Peterman S, Bomgarden R, Viner R
Application Note 574
Protein kinases are key enzymes involved in a wide array of complex cellular functions and pathways. Misregulation or mutation of protein kinases underlies numerous disease states, including tumorigenesis, making them ideal candidates for drug development. However, identifying specific kinase inhibitors is challenging due to the high degree of homology among subfamily members of the 500+ human kinases. In addition, overlapping kinase substrate specificity and crosstalk between cellular signaling pathways can confound attempts to identify kinase inhibitor targets in vivo. An emerging technology for identifying kinase inhibitor targets is based on chemical proteomic profiling of kinase inhibitor specificity and binding affinity. This technology combines mass spectrometry (MS)-based identification and quantitation with small molecule probe binding and enrichment to determine kinase active site occupancy during inhibition.

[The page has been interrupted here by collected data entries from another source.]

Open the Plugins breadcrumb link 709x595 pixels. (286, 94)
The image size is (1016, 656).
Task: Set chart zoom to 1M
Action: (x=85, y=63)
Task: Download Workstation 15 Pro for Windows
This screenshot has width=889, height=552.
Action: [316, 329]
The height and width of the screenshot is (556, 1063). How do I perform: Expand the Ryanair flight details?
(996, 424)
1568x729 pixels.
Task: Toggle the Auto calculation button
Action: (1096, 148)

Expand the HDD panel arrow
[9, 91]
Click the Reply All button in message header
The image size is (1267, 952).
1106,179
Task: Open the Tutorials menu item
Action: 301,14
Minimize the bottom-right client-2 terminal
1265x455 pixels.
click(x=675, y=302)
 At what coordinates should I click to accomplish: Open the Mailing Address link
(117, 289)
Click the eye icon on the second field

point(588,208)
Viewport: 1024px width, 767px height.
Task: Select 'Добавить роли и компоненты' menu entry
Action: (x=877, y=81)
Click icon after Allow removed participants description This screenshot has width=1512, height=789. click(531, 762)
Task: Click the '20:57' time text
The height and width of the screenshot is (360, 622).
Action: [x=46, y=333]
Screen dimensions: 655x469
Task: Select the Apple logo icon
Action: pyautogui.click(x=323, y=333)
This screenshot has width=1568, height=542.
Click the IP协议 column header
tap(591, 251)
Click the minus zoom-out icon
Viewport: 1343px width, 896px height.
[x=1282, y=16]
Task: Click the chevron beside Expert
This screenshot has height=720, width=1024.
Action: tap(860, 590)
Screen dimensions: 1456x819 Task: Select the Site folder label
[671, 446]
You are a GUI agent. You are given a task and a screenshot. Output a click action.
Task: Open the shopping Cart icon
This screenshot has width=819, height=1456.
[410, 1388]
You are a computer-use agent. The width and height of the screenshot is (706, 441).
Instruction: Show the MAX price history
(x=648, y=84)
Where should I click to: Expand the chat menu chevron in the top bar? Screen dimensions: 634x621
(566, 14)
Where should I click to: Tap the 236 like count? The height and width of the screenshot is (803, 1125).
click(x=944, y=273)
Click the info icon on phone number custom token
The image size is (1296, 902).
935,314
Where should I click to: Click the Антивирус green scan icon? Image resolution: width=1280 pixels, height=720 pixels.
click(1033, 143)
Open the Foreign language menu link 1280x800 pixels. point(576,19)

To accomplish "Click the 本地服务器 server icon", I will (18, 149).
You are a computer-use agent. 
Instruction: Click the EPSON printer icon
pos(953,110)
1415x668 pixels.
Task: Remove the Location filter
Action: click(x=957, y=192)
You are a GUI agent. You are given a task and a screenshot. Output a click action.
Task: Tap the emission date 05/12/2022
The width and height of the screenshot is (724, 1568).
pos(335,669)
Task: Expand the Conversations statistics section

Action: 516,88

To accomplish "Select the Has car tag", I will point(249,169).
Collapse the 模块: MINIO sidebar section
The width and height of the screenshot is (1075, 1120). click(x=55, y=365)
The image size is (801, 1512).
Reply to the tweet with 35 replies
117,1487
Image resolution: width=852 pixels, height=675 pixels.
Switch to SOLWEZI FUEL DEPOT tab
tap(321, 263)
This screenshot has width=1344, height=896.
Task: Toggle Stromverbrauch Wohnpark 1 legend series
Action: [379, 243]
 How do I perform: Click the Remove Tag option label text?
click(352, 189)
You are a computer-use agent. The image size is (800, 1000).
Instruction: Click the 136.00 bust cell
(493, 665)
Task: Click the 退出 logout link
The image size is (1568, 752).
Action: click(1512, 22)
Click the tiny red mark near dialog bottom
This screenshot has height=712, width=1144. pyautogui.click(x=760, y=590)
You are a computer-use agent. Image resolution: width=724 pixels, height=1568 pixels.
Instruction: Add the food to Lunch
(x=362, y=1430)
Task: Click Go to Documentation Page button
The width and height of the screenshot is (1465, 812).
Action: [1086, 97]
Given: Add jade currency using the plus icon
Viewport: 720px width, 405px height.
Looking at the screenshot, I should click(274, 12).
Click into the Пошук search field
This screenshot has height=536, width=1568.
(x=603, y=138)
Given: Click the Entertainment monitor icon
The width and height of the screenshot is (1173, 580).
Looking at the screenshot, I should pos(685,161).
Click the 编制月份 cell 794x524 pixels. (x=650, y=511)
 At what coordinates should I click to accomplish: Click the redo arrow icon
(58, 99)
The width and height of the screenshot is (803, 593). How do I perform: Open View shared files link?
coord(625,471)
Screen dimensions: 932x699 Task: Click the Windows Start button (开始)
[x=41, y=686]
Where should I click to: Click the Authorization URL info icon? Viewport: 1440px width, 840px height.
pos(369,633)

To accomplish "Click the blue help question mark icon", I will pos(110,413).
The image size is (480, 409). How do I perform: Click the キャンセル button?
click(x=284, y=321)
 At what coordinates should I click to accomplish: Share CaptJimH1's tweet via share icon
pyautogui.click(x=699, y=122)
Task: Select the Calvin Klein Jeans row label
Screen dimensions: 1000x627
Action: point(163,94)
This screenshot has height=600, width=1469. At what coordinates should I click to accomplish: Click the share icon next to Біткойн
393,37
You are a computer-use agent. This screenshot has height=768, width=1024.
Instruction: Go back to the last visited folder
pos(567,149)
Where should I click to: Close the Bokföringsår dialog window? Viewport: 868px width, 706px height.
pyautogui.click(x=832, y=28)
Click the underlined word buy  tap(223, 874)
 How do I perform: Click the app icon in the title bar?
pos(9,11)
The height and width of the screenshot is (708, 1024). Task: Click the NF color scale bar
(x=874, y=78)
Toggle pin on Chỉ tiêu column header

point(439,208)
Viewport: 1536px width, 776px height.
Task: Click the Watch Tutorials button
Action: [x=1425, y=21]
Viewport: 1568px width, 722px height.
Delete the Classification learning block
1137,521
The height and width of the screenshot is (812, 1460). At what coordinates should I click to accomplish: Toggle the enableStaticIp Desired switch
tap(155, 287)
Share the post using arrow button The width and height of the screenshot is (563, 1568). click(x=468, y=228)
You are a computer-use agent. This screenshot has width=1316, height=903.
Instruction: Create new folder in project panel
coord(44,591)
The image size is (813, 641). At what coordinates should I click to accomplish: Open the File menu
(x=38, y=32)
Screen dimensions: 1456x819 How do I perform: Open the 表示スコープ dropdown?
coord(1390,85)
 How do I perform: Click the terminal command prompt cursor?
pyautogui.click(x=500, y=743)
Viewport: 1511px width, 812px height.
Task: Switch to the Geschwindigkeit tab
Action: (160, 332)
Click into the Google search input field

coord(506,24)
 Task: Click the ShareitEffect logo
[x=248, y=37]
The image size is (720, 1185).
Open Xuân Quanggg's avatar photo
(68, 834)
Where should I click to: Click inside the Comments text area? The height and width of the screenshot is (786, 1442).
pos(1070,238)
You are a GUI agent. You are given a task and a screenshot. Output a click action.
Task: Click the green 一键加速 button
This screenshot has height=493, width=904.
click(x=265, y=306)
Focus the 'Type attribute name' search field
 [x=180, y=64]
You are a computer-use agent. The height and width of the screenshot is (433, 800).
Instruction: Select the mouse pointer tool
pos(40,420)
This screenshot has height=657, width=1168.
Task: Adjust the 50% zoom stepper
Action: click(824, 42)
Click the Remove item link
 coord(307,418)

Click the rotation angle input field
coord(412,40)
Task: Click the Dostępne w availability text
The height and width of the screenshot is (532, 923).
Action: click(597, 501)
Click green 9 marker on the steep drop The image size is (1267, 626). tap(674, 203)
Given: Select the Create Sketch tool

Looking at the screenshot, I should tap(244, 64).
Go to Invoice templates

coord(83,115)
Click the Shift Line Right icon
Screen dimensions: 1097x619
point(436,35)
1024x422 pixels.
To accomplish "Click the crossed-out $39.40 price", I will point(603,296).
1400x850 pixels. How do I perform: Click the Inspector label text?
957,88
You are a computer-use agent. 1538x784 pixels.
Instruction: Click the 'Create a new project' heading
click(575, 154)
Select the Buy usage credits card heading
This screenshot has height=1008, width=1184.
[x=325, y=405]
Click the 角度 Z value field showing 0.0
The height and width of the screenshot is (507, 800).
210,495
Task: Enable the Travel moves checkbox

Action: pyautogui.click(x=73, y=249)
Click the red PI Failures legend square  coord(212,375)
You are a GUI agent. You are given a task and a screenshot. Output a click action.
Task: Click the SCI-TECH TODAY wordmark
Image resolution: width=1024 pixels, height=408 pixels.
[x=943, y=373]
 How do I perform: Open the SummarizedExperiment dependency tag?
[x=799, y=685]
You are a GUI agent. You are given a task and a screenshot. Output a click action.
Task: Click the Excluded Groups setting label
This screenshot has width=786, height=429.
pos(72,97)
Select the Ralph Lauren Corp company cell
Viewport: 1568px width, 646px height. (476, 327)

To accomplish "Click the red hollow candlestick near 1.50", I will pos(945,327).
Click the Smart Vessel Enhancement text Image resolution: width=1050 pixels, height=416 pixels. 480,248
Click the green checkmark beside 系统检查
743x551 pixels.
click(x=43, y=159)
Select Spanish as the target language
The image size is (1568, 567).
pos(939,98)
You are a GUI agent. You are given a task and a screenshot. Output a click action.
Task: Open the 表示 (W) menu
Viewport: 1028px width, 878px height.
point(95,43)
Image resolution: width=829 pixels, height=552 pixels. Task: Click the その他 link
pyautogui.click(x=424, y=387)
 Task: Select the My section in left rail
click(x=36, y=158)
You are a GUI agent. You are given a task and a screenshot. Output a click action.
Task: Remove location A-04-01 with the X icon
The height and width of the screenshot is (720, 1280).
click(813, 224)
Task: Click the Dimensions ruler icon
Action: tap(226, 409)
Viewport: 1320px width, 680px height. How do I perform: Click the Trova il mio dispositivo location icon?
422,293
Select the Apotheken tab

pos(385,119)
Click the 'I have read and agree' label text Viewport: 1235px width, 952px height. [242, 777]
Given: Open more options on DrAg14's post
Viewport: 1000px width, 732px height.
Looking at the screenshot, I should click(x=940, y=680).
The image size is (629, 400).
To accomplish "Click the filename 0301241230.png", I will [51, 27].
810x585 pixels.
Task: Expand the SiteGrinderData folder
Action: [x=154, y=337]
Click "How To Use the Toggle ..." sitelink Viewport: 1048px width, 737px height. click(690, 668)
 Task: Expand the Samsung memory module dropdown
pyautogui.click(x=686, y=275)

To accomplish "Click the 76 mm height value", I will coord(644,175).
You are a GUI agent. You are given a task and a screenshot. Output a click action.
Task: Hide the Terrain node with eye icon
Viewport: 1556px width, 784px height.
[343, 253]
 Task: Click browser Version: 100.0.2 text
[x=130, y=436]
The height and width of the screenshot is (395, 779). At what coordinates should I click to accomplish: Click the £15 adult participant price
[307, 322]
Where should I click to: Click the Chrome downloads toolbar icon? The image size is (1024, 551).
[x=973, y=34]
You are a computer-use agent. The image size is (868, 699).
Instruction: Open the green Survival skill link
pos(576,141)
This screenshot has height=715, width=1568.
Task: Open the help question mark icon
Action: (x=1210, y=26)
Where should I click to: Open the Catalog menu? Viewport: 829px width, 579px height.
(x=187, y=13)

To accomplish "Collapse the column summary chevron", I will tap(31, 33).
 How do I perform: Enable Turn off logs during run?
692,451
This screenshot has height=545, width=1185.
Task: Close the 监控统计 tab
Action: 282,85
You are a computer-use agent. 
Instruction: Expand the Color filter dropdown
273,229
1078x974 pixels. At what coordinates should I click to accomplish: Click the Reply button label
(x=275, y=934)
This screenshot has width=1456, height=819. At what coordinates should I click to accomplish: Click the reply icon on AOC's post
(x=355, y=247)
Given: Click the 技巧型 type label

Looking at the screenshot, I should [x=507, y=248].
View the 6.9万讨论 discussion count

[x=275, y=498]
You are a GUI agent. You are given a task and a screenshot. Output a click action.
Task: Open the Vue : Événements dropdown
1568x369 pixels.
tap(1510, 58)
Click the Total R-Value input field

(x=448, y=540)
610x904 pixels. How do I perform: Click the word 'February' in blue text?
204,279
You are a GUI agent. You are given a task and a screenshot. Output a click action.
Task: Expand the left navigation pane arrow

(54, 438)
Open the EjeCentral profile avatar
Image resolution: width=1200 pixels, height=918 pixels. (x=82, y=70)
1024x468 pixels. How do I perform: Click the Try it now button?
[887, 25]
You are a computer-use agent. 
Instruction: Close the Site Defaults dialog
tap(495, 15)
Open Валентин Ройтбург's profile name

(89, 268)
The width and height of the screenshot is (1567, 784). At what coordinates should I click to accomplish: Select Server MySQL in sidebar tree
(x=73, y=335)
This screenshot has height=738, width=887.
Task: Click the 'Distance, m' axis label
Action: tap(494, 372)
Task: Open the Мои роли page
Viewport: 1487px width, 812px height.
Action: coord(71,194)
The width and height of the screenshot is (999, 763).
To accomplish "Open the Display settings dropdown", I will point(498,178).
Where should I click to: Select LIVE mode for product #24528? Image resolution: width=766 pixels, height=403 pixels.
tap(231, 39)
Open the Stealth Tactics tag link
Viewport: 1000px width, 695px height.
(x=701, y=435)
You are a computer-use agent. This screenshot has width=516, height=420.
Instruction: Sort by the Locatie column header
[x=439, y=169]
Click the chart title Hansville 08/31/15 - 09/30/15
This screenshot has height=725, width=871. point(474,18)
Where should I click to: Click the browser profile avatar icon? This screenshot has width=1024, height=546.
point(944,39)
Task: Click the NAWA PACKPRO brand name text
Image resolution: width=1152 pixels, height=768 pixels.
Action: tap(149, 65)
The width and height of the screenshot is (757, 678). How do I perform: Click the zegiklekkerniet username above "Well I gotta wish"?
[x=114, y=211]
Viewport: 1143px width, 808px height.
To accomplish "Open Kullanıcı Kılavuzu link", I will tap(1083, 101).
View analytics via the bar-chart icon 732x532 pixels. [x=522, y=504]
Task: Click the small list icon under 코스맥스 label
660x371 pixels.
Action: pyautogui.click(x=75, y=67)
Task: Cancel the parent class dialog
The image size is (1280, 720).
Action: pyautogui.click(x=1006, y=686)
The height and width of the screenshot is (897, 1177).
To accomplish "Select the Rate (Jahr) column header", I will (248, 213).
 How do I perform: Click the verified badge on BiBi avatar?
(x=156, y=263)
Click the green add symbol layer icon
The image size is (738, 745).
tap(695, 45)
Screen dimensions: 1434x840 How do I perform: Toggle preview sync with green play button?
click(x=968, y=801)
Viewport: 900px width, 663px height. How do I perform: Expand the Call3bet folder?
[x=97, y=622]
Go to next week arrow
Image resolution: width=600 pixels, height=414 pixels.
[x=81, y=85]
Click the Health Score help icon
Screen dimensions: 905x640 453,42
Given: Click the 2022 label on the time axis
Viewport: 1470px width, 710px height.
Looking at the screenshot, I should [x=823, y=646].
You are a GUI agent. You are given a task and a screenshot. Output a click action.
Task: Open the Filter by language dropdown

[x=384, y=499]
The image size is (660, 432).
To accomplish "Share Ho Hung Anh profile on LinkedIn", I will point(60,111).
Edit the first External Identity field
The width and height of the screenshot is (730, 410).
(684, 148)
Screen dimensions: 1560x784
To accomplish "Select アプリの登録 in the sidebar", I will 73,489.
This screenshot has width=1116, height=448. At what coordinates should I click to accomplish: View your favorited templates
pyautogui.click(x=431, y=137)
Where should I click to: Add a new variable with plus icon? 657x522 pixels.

One of these methods uses novel biotinylated ATP and/or ADP probes that irreversibly react with conserved lysine residues of kinase ATP binding sites. Selective enrichment of active-site peptides from labeled kinase digests dramatically reduces background matrix and increases signal for MS analysis of low abundance kinase peptides. Using this method, more than 400 different protein and lipid kinases from various mammalian tissues and cell lines have been identified and functionally assayed using targeted acquisition on an ion trap mass spectrometer. The assays are available commercially from ActivX Biosciences as their KiNativ™ kinase profiling services. Our approach incorporates desthiobiotin-ATP and -ADP probes with a hybrid quadrupole-Orbitrap™ mass spectrometer into an integrated workflow for global kinase identification and inhibition analysis (Figure 1). This workflow leverages the unique capabilities of the mass spectrometer for acquisition of MS and MS/MS spectra in unbiased or targeted modes with Orbitrap ion detection for high resolution and mass accuracy. A multiplexed data acquisition method was also employed to maximize instrument duty cycle and quantification of low-abundance kinase peptides through selected ion monitoring (SIM) on a nano-LC timescale. Overall, this approach resulted in significant improvements to kinase active-site peptide detection and relative quantitation for kinase inhibitor profiling.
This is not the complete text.